The world’s newest country, South Sudan, finds itself mired in the complicated fog of war that at its worst could combine the genocidal ethnic targeting of 1994 Rwanda with the warlordism of 1990s Somalia. Tens of thousands have died and millions displaced, and armed rebellions are emerging throughout the country. Village attacks, food aid obstruction, mass rape and child soldier recruitment all are rearing their ugly heads again. Five years after independence, South Sudan is widely viewed as a failed state, as its leaders built no functioning governing institutions, stole vast oil revenues, and undermined all efforts at peace.
Historically competing South Sudanese factions that united temporarily to win independence in 2011 had the chance to build a government for the new country from the bottom up. Instead of creating institutions that deliver services and ensure the rule of law, and ignoring systemic checks and balances, leading members of the factions united momentarily to create a parasitic system in which mass corruption and the brutal maintenance of power became the raison d’etre of governance. Two years after independence, in 2013, the two factions—competing over diminishing looting opportunities and the absolute power that guarantees those opportunities—went back to war with each other, reviving a cycle of violence which has occurred multiple times between these same factions since the 1980s.
An August 2015 peace deal attempted to reunite the same leadership and the same divided, unreformed army. The alliance fell apart again in July as the country was marking its fifth birthday, when the leader of the main faction, President Salva Kiir, again removed the head of the biggest competing faction, former Vice President Riek Machar, who last month declared war from his favorite refuge in neighboring Sudan, long supportive of South Sudan’s instability. The two factions are engaged in an existential struggle in which significant numbers on both sides believe the other is trying to exterminate them. The environment couldn’t be more toxic or dangerous, and more amenable to genocide.
An international response attempting to again patch together the same governing alliance with the same group of leaders accompanied by no consequences for their looting and destruction of the country seems like a certain recipe for more of the same. A new approach is desperately needed.
There are many voices rightly calling for embargoing arms deliveries into South Sudan and a U.N. Protection Force. These two measures should occur immediately, led by the U.N. Security Council and the African Union.
While important, these initiatives largely address symptoms of the conflict. There is an equally urgent need for the international community to work to address root causes. To reform the hijacked state and avert further economic implosion, African and broader international mediation efforts should build an enhanced, widely inclusive, high-level negotiations process focused on securing what most South Sudanese seem to want: a peaceful democratic transition. Besides the conflicting parties, the process should include traditional, religious, civil society and political party leaders from all parts of the country.
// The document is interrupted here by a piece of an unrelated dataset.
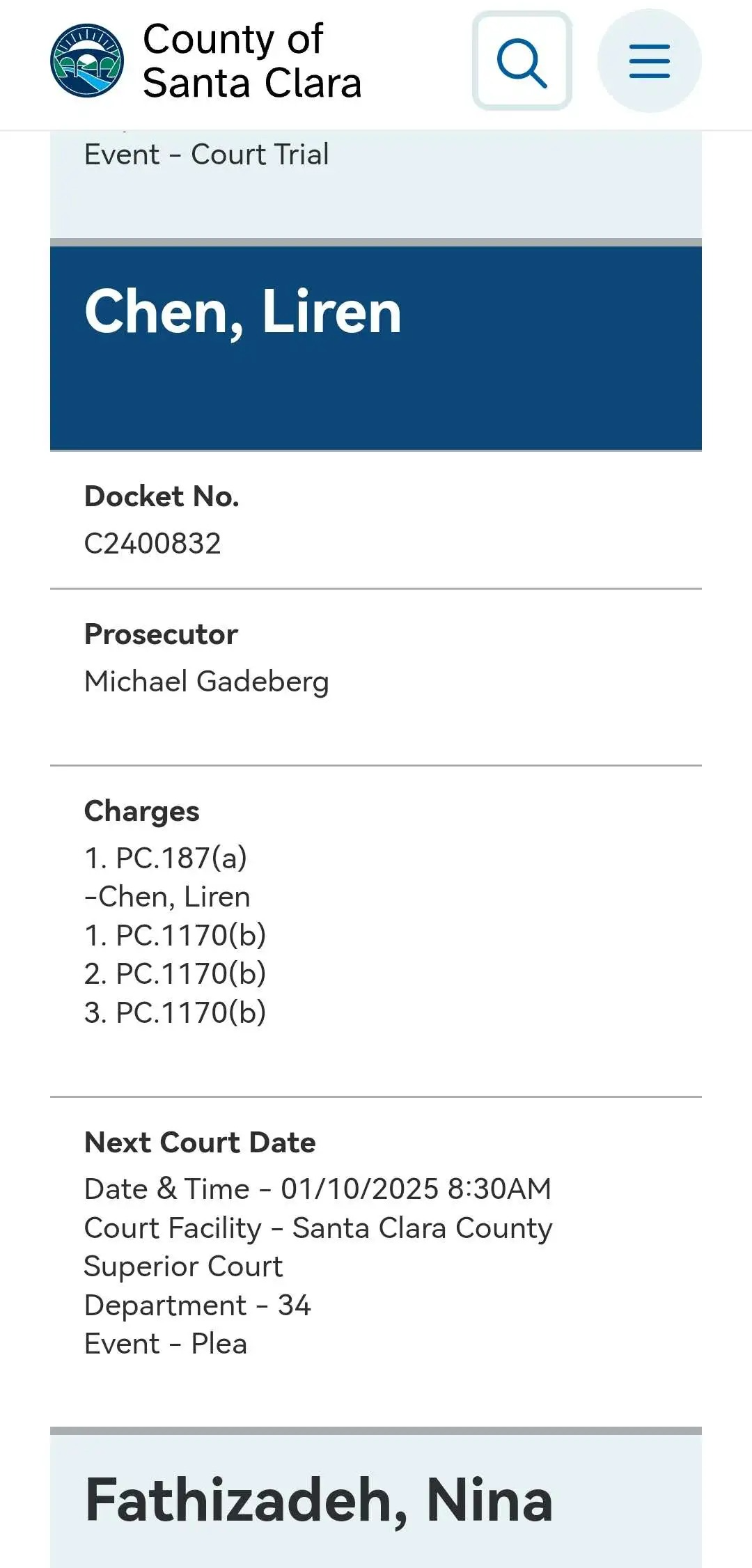The image size is (752, 1568).
Task: Click the Next Court Date heading
Action: point(200,1143)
A renewed process could enhance and build on the 2015 peace agreement by ensuring more inclusive power sharing and security arrangements. The process could consider soft landings for those top officials whose financial and human rights crimes ought to disqualify them from future leadership positions, as an African Union Commission of Inquiry already proposed. At the same time, the peace agreement’s envisioned Hybrid Court should be established expeditiously to address impunity. To safeguard the country’s financial integrity, a negotiated transition should involve a much stronger oversight mechanism, including both South Sudanese and international officials working together to control spending and oversee contracts, where so much corrosive corruption is centered. Liberia’s Governance and Economic Management Assistance Program (GEMAP) is a potential model.
To build immediate international leverage for peace efforts, those leaders most responsible for conflict, atrocities, mass corruption and obstructed peace and humanitarian efforts should be hit with biting personal consequences where it hurts the most: their wallets. The U.S. can lead this by combining potent anti-money laundering measures with expanded targeted sanctions designations, a cocktail of pressure that has worked to secure other foreign policy objectives in places like Burma and Iran. Those sanctions need to be enforced through a hard target, transnational, follow-the-money search for their ill-gotten gains, which our new investigative initiative The Sentry can support. The key is freezing the biggest spoilers out of the international financial system by working with banks to stop money laundering.
South Sudan has a small window to create its own second chance and avert plunging fully into devastating civil war. That second chance could succeed if the incentive structure of the country’s leaders, long favoring war, atrocities, and looting, could be tilted toward peace, human rights, and good governance.